Faux docu pour vraie réalité
Le 1er film du chinois Huo Meng est salué de concert par la critique et les spectateurs. Un fait suffisamment rare pour être souligné. Chuang doit passer l’année de ses dix ans à la campagne, en famille mais sans ses parents, partis en ville chercher du travail. Le cycle des saisons, des mariages et des funérailles, le poids des traditions et l’attrait du progrès, rien n’échappe à l’enfant, notamment les silences de sa tante, une jeune femme qui aspire à une vie plus libre. 135 minutes plus tard, je joins mes applaudissements à cette belle unanimité. Aussi beau, émouvant qu’instructif. Huo Meng a remporté l’Ours d’Argent de la meilleure mise en scène lors de la dernière édition de la Berlinale.
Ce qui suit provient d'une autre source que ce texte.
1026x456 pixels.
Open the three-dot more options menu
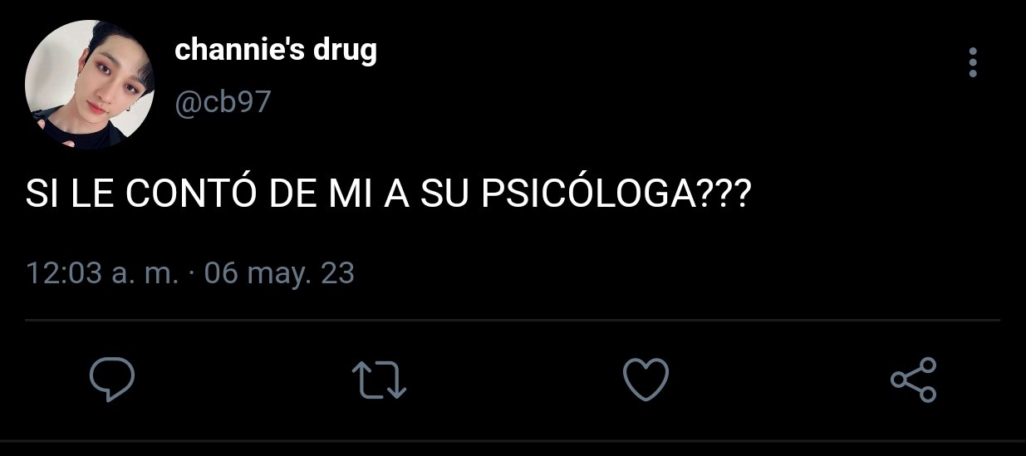[x=973, y=62]
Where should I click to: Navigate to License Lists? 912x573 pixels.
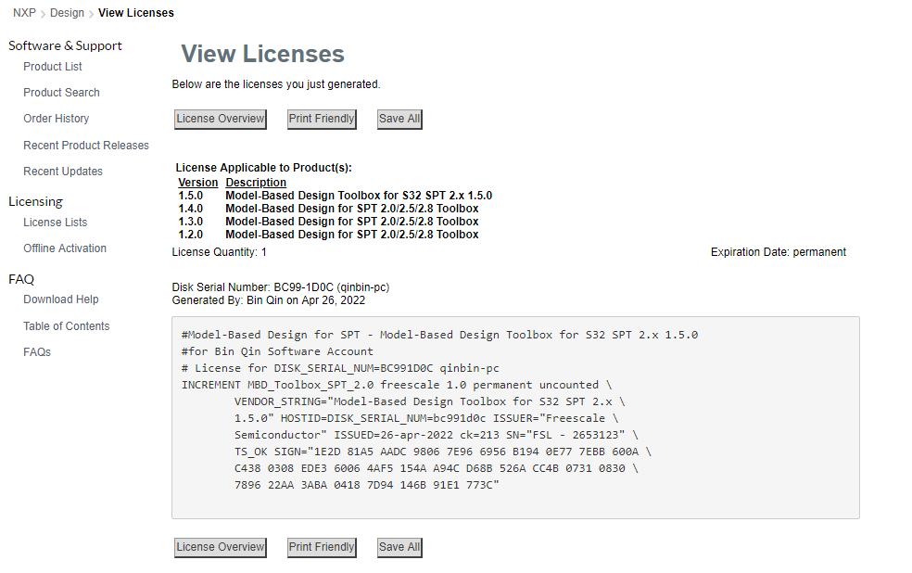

Quand la Chine revisite son passé proche… Le Retour des hirondelles de Li Ruijun, en 2022, ou encore le formidable Black Dog de l’an dernier, abordaient déjà ce thème de la mutation violente du pays vers les temps nouveaux. Le plus difficile ici est de penser que tout cela se passe il y a moins de 30 ans… Et donc de concevoir l’incroyable progrès technique qui a submergé ce pays en si peu de temps. 1991, reste donc une date importante dans l’histoire du pays puisque c’est à cette époque qu’a pris fin le collectivisme après plus de trois mille ans d’existence. Alors que le pays reposait autrefois sur un système social agricole collectiviste dans lequel les paysans généraient une grande partie de leurs revenus, le nouveau mode de fonctionnement était radicalement différent. Tout est ici observé à hauteur de regard d’un garçonnet de 10 ans – l’ensemble est bien sûr totalement autobiographique -, moissons faites à la serpe, adultes illettrés, pas de voitures, si peu de confort et de place dans l’habitat qu’on vit dehors, mariages arrangés, et surtout politique très répressive de l’enfant unique menant à cacher les grossesses ou à éclater les familles, rôles rendus flous par les fraudes sur cette politique, une tante étant déclarée comme la mère de son neveu, lui-même vivant avec ses grands parents tandis que son père et sa mère sont allés chercher du travail à la ville… l’État, quant à lui, dynamite progressivement le fragile équilibre des traditions, réduit les individus à des lignes sur leurs carnets d’identité et troue littéralement les champs à l’explosif pour y chercher du pétrole. Le cinéaste s’est toutefois bien gardé d’idéaliser ce monde sur le point de disparaître. Pour nous, il en résulte un propos d’un pessimisme généralisé compensé par la l’incroyable beauté des images,- variations de la lumière rendues possibles par le passage du temps sur la nature, et les cadrage offrant des tableaux où toute la famille trouve sa place, dans un regard statique qui s’anime par moments dans des plans-séquence où la vie fourmille, que ce soit dans l’arrière-plan ou l’atmosphère sonore qui fait la part belle au hors champ. Tout simplement magnifique.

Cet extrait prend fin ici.